Generally speaking, the larger the deductible, the less you pay in premiums for an insurance policy. A deductible can be either a specific dollar amount or a percentage of the total amount of insurance on a policy. The amount is established by the terms of your coverage and can be found on the declarations (or front) page of standard homeowners, condo owners, renters, and auto insurance policies.

State insurance regulations strictly dictate the way deductibles are incorporated into the policy's language and how deductibles are implemented. These laws can vary from state to state. 

 
How deductibles work

A specific amount would be subtracted from your claim payment if you have a dollar amount deductible. For example, if your policy states a $500 deductible, and your insurer has determined that you have an insured loss worth $10,000, you would receive a claims check for $9,500.

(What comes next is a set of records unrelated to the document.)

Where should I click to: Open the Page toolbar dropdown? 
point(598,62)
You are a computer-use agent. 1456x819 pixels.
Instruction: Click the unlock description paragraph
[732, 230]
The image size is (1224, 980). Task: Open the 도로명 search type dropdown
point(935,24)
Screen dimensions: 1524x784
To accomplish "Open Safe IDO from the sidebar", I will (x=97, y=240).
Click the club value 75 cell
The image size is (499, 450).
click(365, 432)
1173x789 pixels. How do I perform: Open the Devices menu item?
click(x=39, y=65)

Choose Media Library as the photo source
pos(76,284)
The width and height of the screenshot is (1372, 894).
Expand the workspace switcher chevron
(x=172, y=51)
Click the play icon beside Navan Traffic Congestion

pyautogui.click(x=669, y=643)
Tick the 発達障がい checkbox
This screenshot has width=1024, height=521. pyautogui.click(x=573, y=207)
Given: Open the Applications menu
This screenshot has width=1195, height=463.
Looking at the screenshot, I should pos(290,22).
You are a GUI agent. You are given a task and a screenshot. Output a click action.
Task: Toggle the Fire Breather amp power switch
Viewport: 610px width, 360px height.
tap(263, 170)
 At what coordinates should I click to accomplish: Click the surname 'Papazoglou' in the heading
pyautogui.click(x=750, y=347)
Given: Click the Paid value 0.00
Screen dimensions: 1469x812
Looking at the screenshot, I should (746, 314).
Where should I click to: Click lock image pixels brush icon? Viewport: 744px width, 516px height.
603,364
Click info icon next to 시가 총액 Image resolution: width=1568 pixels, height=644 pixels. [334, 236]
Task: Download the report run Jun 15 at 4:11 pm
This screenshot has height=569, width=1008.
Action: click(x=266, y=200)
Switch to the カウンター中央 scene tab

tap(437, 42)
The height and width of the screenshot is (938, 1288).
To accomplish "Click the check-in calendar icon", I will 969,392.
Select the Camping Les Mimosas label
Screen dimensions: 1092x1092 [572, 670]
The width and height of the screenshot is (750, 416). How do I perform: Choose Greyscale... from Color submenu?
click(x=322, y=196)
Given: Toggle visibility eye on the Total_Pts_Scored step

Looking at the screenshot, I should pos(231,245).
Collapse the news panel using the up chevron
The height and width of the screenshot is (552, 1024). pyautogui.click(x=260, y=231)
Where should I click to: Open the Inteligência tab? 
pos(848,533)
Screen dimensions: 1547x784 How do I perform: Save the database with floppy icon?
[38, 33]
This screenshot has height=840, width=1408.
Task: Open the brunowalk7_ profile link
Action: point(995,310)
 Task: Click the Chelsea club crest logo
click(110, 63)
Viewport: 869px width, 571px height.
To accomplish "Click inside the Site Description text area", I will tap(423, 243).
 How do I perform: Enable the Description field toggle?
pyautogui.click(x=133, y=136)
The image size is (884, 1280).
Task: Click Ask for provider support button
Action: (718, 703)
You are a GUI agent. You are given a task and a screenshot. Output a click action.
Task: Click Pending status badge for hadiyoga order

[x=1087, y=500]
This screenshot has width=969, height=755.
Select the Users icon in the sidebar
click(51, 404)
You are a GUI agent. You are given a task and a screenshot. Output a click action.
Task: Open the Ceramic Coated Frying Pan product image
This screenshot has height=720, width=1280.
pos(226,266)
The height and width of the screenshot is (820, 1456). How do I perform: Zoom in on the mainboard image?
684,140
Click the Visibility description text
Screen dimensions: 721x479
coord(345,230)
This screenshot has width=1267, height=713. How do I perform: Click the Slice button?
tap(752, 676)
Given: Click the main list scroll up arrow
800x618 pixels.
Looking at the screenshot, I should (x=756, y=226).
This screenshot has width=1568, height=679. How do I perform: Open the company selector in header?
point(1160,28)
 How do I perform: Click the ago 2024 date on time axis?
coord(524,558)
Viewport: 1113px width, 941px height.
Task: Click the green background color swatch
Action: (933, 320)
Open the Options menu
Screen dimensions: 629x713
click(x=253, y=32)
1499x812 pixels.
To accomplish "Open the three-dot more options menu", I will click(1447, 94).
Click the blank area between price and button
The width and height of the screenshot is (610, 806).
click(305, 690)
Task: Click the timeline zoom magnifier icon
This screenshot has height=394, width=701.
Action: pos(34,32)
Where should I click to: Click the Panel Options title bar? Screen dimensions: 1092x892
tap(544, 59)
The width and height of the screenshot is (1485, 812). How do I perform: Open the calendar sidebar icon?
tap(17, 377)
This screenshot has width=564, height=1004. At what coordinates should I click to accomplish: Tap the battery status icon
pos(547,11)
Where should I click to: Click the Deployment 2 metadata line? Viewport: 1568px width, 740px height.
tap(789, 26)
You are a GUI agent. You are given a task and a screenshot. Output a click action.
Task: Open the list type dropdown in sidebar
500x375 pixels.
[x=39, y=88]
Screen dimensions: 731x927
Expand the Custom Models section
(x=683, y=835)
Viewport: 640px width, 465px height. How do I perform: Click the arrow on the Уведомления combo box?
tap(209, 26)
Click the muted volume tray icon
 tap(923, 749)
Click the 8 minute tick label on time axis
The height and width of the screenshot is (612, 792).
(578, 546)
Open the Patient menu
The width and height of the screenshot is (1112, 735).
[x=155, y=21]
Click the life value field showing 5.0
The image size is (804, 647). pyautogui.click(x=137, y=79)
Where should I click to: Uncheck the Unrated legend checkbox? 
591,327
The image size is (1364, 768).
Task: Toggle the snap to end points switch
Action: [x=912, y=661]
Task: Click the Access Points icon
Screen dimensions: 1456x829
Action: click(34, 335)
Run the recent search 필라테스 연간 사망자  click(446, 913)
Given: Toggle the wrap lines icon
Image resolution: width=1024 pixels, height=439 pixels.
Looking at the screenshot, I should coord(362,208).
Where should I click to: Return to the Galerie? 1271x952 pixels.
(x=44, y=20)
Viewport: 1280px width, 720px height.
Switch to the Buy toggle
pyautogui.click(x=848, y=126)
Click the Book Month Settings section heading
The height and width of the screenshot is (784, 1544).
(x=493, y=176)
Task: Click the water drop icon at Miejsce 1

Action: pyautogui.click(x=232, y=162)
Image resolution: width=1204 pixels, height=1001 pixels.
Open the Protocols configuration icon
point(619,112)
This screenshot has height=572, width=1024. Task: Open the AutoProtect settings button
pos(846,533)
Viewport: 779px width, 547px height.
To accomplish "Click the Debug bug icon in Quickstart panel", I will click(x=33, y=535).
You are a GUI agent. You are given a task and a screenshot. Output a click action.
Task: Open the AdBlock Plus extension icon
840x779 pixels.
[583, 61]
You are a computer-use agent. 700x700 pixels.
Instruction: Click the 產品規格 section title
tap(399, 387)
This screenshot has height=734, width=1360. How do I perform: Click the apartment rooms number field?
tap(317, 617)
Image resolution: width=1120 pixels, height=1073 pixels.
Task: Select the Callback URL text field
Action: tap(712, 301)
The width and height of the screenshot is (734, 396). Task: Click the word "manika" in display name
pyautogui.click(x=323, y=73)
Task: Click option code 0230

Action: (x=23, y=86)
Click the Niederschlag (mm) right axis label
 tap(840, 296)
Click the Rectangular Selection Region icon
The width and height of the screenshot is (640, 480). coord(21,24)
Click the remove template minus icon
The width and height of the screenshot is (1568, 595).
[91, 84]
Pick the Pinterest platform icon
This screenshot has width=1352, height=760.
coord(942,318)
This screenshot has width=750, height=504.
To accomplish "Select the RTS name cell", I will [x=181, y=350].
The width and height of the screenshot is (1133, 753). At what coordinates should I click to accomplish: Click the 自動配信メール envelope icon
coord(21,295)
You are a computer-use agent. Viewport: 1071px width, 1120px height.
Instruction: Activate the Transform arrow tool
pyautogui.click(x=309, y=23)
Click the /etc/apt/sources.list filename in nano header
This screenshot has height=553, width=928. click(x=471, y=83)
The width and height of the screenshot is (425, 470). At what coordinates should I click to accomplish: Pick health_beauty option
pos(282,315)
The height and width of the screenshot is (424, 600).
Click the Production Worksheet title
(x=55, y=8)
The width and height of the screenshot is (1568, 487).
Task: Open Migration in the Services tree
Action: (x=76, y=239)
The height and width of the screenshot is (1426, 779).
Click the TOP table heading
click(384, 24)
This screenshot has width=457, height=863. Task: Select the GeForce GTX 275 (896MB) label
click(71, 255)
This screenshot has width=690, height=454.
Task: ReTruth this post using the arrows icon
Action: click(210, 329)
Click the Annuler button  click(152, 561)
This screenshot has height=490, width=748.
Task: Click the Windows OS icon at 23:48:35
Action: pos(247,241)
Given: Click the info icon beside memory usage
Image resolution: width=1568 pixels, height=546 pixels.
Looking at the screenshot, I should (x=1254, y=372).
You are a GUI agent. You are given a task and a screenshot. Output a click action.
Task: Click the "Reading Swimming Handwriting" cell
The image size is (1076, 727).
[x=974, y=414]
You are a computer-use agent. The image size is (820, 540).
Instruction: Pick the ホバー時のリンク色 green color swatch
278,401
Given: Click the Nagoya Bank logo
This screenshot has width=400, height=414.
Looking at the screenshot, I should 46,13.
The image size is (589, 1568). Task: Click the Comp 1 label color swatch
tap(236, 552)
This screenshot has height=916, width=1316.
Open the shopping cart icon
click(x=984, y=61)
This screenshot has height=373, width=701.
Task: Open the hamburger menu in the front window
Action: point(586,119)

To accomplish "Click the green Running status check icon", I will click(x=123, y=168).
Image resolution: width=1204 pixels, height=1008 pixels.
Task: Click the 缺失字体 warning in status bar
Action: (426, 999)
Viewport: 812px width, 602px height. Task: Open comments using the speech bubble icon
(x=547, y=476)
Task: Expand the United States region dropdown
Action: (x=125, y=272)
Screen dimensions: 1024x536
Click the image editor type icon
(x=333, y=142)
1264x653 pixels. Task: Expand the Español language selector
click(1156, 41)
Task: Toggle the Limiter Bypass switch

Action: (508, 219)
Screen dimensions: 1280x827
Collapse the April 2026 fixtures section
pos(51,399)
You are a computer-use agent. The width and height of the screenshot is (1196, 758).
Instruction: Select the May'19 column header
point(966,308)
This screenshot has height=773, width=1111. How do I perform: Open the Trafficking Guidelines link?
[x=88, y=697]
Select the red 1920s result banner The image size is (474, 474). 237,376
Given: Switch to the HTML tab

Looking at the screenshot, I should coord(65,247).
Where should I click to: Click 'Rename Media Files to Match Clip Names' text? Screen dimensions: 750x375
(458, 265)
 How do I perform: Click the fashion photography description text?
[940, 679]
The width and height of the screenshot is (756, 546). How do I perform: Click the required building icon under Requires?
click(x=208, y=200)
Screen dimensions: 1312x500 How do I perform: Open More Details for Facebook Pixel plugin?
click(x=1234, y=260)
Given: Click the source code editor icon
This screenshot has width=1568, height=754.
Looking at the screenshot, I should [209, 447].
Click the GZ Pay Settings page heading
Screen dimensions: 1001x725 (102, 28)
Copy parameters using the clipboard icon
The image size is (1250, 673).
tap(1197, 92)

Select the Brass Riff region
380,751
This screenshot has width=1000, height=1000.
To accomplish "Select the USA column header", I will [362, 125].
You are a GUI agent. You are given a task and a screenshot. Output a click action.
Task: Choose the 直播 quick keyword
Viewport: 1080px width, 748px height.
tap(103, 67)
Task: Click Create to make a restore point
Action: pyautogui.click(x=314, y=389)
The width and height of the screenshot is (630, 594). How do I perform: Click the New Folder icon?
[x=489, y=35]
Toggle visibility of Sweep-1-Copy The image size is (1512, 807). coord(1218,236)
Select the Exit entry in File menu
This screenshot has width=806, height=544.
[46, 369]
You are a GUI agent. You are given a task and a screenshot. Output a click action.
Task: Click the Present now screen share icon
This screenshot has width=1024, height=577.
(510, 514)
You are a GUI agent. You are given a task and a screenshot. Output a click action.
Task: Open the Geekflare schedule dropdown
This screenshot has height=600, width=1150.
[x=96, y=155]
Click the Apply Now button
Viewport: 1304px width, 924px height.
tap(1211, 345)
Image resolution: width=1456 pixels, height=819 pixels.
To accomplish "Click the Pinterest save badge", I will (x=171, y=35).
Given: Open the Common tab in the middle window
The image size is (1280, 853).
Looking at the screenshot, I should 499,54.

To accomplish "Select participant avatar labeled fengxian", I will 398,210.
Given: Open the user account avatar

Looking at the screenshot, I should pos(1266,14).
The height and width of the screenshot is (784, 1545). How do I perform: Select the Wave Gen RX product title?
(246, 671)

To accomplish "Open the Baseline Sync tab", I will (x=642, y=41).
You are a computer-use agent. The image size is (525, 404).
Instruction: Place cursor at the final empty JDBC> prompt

Percentage deductibles generally only apply to homeowners policies and are calculated based on a percentage of the home’s insured value. Therefore, if your house is insured for $100,000 and your insurance policy has a 2 percent deductible, $2,000 would be deducted from any claim payment. In the event of the $10,000 insurance loss, you would be paid $8,000. For a $25,000 loss, your claim check would be $23,000.

Note that with auto insurance or a homeowners policy, the deductible applies each time you file a claim. There are exceptions to this practice in Florida and Louisiana, where hurricane deductibles are applied once per season rather than for each storm.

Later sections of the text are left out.